■ What is required: Whatever the records below hold, copy it all out exactly.

--------------------

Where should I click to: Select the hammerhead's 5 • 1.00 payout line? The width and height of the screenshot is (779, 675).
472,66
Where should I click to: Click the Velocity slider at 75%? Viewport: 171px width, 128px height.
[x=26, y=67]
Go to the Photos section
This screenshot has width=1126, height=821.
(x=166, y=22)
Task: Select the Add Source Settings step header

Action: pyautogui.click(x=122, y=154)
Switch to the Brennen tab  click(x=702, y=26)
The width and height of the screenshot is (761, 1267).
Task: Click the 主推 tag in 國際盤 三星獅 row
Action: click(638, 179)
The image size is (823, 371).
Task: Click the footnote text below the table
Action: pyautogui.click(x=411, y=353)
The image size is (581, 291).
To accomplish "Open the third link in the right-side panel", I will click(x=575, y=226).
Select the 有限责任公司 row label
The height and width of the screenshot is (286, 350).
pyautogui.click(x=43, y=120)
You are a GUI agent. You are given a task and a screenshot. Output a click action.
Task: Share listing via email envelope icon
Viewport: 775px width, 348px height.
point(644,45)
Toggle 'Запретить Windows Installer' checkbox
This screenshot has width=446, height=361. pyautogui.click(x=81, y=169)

--------------------

■ Answer section:
Where should I click to: Select the hammerhead's 5 • 1.00 payout line? The width and height of the screenshot is (779, 675).
472,66
Where should I click to: Click the Velocity slider at 75%? Viewport: 171px width, 128px height.
[x=26, y=67]
Go to the Photos section
This screenshot has width=1126, height=821.
(x=166, y=22)
Task: Select the Add Source Settings step header

Action: pyautogui.click(x=122, y=154)
Switch to the Brennen tab  click(x=702, y=26)
The width and height of the screenshot is (761, 1267).
Task: Click the 主推 tag in 國際盤 三星獅 row
Action: click(638, 179)
The image size is (823, 371).
Task: Click the footnote text below the table
Action: pyautogui.click(x=411, y=353)
The image size is (581, 291).
To accomplish "Open the third link in the right-side panel", I will click(x=575, y=226).
Select the 有限责任公司 row label
The height and width of the screenshot is (286, 350).
pyautogui.click(x=43, y=120)
You are a GUI agent. You are given a task and a screenshot. Output a click action.
Task: Share listing via email envelope icon
Viewport: 775px width, 348px height.
point(644,45)
Toggle 'Запретить Windows Installer' checkbox
This screenshot has width=446, height=361. pyautogui.click(x=81, y=169)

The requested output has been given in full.